Money & Banking

Covid-19: Life insurers likely to be hit by adverse market movements than the rise in claims

Our Bureau Mumbai | Updated on March 05, 2020 Published on March 05, 2020

The Coronavirus disease (COVID-19) impact on life insurance companies are more likely to result from adverse market movements than increased claims, said Canadian credit ratings DBRS Morningstar on Thursday.

The outbreak will likely affect the companies in terms of adverse movements in the financial markets, including declines in bond yields, equity markets, reducing profitability, business interruption and potential impact on revenues. There could also be increased incurred claim costs, including death and disability claims and drug costs, the rating agency said in a press statement.

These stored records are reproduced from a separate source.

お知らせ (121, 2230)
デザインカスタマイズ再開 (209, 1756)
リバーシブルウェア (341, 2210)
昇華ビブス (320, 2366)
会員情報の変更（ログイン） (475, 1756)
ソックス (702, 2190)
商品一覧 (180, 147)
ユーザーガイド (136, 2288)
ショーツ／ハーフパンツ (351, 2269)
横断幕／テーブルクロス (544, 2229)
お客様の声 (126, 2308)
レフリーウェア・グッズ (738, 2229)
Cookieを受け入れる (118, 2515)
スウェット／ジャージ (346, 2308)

Although most countries have had minimal reported coronavirus cases so far, and consequently the impact on claim costs for life insurers is negligible to date, the impact on business operations for some global insurers has already surfaced, particularly for those operating in high-risk regions such as China, Iran, and Italy. Most life insurers expect to feel the impact of coronavirus on the financial markets because of the highly interlinked global economy, the agency said.

The agency added that life insurers have large invested asset portfolios comprising mainly fixed income. However, they may also include equities and real estate. As coronavirus continues to spread across the globe, financial markets have taken a negative view, resulting in a drop in bond yields as well as a steep drop in most equity markets.